Column: PSG still not ready to scale Champions League peak

PARIS (AP) At Paris Saint-Germain, Zlatan Ibrahimovic has become the footballing epitome of a flat-track bully: frequently awesome when beating up smaller teams but a weak link when PSG is going toe-to-toe with other heavyweights in Europe.

The star striker’s failure to score or even pose a genuine threat against an injury-depleted Real Madrid side in a 0-0 draw in the Champions League on Wednesday night adds to the stack of evidence that PSG’s ambitions of conquering Europe will have to wait until he leaves.

It has been more than three years now since Ibrahimovic swaggered into Paris from Milan, seizing a last giant payday and the opportunity to close out his career as the biggest fish in the small pond of French football. He confessed when he arrived that he knew very little about the French league and its players, but declared: ”For sure, they know who I am.”

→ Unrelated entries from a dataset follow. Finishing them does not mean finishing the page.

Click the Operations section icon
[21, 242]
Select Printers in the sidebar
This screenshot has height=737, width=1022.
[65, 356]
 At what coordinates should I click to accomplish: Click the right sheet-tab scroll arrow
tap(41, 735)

That arrogance and self-confidence has been good for PSG, rubbing off on the club as it learns how to turn the limitless funds of its owner, the ruling emir of Qatar, into success on the field.

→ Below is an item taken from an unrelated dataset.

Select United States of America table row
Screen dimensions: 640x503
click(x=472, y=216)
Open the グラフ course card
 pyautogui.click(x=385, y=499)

More than just an expensive poster-boy, someone who sells tickets and jerseys, Ibrahimovic, now 34, has been a leader, in and out of the dressing room, bending PSG to his will and forcing those who play and work with him to raise their game and demand more of themselves, as he does with them.

With his physicality, exceptional ball skills for a player so tall and assisted by the most expensive French team ever assembled, Ibrahimovic has pounded soft defenses and opponents with fewer resources. When he leaves PSG, almost certainly at the end of this season, he will have added more goals to the club’s all-time scoring record he holds, now at 112.

That mark remains far short of scoring records at other major European clubs with more history and pedigree than PSG – such as Bobby Charlton’s 249 for Manchester United or Cristiano Ronaldo’s 324 for Real Madrid. Still, that Ibrahimovic overtook the previous record-holder, Pedro Pauleta, so quickly shows how dominant he and PSG have been in France since he joined in 2012.

But, against top European teams with spending power on a par with PSG’s, not once has Ibrahimovic illuminated and thrilled the Parc des Princes stadium with a match-winning performance.

Against the likes of Benfica, Dynamo Kiev, Anderlecht and others, he has thrown his weight around in Champions League group stages. But Paris hasn’t then advanced past the quarterfinals in part because it hasn’t been able to rely on Ibrahimovic against the really big teams. From the evidence Wednesday against Madrid, that looks like being true again this season.

Although he scored Paris’ first goal against Barcelona in the 2013 quarterfinals, it was teammate Blaise Matuidi who salvaged the first-leg 2-2 draw. Ibrahimovic then didn’t score in the return leg where Barcelona advanced to the semifinals.

Nor did he score against Chelsea in the quarterfinals the following season, limping off injured in the first leg in Paris and then missing the second leg in London where Chelsea scored twice to go through.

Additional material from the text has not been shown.